/feedbot

Simple web scraper and rss xml generator. Made for out-of-the-box use with SRB CERT.

Primary LanguagePython

feedbot

A simple python web scraper and rss xml generator. CodeQL

When I discovered that SRB CERT doesn't have an RSS feed that I could follow, I decided to build this little scraper. I use it on my own server to fetch and parse a page on Serbian CERT, and convert the fetched items to an RSS feed that I serve for my own purposes.
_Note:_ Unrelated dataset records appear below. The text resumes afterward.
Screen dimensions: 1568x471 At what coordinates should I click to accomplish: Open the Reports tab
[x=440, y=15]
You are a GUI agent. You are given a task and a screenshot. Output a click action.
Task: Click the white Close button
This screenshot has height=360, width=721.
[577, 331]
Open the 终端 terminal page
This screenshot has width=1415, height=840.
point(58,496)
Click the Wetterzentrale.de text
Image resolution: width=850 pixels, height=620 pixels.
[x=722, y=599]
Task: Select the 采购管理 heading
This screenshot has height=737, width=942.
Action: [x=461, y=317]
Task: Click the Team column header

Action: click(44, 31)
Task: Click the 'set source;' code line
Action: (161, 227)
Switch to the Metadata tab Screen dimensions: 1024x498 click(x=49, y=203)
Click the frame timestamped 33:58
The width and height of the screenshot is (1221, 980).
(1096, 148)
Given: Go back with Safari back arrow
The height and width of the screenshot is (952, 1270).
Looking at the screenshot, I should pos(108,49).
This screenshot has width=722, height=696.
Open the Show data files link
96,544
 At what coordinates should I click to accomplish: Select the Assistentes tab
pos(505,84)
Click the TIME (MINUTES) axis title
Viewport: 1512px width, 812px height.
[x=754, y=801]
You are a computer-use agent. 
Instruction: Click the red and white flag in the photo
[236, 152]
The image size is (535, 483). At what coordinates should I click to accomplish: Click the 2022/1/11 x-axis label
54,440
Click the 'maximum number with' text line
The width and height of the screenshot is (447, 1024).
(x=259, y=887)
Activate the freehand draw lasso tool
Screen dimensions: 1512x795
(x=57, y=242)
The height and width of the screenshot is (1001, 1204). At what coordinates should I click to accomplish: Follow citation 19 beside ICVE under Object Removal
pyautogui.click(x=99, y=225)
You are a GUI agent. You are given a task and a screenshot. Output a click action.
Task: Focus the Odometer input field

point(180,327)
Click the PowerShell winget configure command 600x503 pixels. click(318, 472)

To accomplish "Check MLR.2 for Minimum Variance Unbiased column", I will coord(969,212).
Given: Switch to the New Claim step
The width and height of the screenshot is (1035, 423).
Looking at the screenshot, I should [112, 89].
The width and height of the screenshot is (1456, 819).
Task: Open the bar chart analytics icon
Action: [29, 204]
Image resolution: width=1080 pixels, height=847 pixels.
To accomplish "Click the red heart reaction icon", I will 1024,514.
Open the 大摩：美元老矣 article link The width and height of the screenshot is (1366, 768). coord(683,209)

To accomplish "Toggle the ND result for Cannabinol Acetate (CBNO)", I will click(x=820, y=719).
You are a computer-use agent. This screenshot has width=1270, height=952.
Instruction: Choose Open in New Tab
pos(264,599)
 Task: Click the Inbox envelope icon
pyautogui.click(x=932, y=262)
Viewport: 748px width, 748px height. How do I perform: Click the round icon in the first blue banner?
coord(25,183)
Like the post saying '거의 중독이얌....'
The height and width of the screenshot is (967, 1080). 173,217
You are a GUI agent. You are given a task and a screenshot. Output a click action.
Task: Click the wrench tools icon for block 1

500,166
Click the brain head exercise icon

Feel free to take a look at the sources.json, I've included the SRB CERT configuration that should work out of the box.

Instructions

Note: tested and working with Python 3.8.16 on Ubuntu 20.04.
Note #2: This python script only generates the RSS xml file; you need to serve it using your server (nginx in my case).
  1. Clone, setup virtualenv, install requirements
git clone https://github.com/aleksandarristic/feedbot.git
cd feedbot
python3 -m venv .venv
source .venv/bin/activate
pip install -r requirements.txt
  1. Edit update_feeds.sh to adjust your paths
vim update_feeds.sh
  1. Set up crontab according to contents of cron file via
sudo crontab -e

Test by running update_feeds.sh manually as sudo:

sudo ./update_feeds.sh

If everything was configured correctly, you should see xml files generated in the path where you cloned the repo, and copied to your web server directory as set up in the update_feeds.sh.

Configuration

Set your configuration in the sources.json file like so:

{
    "feed_id": {  // Your own unique identifier of this feed; used in print statements when generating an xml file

        "name": "Human readable name", // Used for rss feed title
        "lang": "en", // language code
        "author": "Author name", // All items will have this author
        "slug": "human_readable_name_blah_blah", // Should be filesystem-friendly since the end product is slug value with .xml extension
        "link": "https://my.blog/latest-entries.html", // Page to scrape for new entries 
        "base": "https://my.blog/posts/", // Base url for individual items; can be an empty string if your items have a full URL
        "date_re": "(?P<d>\\d+)\\. (?P<m>\\d+). (?P<y>\\d+).", // regex to capture date from text; hackity hack 
        "months": ["јан", "феб", "..."], // [optional] mapping of months; we want to avoid changing locales to read a 
                                         // long month names; instead, just read this list and match values to get the month
      
        "locators": {  // this section describes locators to use with BeautifulSoup4 html parser
          
            // item is the base item that is one news item, blog post or whatever you are parsing.
            // item html element should contain all other elements
            "item": {
                // this is the element that holds each individual entry all other locators are searching within the item
                "name": "div",
                "attrs": {
                    "class": "preporuka"
                }
            },
          
            // this is the item title
            "title": {    // item title is fetched from 'h3' element with class 'title'
                "name": "h3",
                "attrs": {
                    "class": "title"
                }
            },
          
            // this is the item description
            "description": {   // item description is fetched from 'h3' element with class 'title'
                "name": "h3",
                "attrs": {
                    "class": "title"
                }
            },
          
            // this is the date of item publishing; the contents of this element .text should be parsed via the regex from date_re
            "date": {         // date is fetched from 'span' element with class set to 'date'
                "name": "span",
                "attrs": {
                    "class": "date"
                }
            },
          
            // this is the link to the full item
            "link": {       // link is fetched from 'a' element with class 'date'.
                "name": "a",
                "attrs": {
                    "class": "date"
                }
            }
        }
    }

Note that link locator is special; this is the only element where we are fetching ['href'] instead of .text from the bs4 element.

TODOs

  • Better generalization for fetching of individual item properties to cover edge cases.
  • Parse dates in a more sane way (no moar haxx)/.
  • Create more sample configurations
  • Docs. Docs in code. Docs online.